Which lines in the records below contain the word "test"? Return each of them.

── RECORDS SUPPLIED

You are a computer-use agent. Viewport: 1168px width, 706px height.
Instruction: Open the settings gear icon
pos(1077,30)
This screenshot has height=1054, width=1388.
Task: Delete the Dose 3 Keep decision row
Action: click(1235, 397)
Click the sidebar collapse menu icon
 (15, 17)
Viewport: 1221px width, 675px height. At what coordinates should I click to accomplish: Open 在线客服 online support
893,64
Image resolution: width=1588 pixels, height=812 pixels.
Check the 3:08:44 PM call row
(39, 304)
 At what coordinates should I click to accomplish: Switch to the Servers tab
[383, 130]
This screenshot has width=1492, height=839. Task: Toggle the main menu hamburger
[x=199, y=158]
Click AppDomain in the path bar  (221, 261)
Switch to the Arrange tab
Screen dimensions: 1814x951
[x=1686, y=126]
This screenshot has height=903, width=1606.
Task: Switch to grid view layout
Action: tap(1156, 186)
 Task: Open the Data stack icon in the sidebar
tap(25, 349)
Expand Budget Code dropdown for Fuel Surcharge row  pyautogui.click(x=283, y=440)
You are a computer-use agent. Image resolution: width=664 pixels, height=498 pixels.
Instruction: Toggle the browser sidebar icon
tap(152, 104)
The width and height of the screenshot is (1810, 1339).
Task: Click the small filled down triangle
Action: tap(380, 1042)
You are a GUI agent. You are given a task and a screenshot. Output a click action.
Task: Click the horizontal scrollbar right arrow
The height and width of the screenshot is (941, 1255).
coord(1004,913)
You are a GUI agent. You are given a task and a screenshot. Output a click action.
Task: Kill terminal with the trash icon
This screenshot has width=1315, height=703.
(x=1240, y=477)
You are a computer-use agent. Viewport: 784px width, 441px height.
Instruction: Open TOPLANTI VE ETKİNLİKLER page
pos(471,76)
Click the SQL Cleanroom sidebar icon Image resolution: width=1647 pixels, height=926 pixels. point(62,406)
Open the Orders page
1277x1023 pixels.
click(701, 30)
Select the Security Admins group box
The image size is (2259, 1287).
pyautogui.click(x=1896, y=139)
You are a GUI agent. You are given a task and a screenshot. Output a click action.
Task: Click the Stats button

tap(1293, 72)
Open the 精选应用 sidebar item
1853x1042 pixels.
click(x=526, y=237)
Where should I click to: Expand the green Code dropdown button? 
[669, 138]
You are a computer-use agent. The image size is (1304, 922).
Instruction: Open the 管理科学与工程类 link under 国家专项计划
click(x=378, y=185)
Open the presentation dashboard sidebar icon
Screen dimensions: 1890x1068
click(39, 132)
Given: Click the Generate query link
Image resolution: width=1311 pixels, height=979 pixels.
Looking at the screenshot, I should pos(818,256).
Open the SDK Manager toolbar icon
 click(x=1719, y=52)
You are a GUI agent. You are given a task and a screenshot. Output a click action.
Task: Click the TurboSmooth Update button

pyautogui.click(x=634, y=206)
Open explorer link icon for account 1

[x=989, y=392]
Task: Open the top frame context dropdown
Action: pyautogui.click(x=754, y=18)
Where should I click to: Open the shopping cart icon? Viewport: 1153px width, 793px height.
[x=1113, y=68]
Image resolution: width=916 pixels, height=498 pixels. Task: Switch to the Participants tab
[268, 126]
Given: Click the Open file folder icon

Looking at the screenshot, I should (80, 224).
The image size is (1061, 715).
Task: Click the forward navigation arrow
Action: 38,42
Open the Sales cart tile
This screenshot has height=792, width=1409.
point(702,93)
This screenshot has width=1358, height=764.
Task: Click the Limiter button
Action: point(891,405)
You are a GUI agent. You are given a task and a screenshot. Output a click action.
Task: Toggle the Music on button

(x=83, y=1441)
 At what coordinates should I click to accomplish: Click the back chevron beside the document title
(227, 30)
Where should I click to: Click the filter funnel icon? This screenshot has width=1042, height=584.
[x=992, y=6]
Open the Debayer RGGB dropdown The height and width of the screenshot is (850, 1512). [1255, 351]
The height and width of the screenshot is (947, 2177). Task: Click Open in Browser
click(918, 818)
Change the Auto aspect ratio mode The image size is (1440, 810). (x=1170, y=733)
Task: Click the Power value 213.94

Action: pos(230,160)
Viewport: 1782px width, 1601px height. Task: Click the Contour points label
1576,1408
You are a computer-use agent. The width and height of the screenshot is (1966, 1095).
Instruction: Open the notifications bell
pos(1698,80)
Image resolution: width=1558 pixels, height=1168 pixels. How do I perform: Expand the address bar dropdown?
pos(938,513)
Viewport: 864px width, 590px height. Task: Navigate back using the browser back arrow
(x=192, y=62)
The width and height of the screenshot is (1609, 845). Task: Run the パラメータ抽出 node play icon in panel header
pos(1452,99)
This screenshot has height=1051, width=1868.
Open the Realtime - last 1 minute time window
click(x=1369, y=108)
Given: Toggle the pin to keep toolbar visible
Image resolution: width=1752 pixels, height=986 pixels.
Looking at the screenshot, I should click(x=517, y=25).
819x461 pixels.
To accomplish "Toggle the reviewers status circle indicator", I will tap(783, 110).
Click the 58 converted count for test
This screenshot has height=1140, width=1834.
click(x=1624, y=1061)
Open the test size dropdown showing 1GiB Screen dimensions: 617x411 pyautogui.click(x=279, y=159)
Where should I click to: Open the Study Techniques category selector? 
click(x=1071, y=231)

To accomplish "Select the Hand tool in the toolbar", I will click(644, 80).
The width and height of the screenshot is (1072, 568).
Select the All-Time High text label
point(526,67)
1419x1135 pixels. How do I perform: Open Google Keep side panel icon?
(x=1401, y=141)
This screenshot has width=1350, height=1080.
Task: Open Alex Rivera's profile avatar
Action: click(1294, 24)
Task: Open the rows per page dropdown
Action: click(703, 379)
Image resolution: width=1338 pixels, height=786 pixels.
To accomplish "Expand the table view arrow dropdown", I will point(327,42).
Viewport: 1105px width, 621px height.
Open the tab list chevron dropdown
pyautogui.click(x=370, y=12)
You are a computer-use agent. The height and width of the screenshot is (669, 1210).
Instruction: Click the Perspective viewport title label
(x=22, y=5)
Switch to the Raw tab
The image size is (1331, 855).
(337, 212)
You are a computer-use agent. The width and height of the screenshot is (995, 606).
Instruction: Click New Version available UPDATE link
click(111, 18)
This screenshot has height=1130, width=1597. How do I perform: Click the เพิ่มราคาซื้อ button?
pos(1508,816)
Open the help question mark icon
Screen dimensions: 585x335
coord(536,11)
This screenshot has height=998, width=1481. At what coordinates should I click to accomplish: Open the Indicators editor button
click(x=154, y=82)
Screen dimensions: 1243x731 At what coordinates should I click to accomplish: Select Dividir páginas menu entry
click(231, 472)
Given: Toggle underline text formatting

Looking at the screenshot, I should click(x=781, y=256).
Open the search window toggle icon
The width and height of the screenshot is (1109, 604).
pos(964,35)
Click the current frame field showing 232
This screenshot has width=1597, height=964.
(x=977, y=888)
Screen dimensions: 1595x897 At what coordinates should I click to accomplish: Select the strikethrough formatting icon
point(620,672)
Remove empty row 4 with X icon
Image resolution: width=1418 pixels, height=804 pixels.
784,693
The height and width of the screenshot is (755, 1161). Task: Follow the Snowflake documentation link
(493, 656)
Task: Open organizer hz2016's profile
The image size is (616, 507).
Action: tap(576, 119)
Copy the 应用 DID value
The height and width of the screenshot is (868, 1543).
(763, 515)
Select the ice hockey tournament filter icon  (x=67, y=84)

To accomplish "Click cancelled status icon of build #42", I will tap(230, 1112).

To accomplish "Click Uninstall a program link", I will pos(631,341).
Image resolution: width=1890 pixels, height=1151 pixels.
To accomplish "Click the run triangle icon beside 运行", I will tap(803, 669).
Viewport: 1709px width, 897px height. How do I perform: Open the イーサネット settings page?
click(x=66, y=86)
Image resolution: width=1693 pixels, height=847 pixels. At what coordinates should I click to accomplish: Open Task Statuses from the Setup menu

────

ANSWER AREA >>
Click the 58 converted count for test
Open the test size dropdown showing 1GiB Screen dimensions: 617x411 pyautogui.click(x=279, y=159)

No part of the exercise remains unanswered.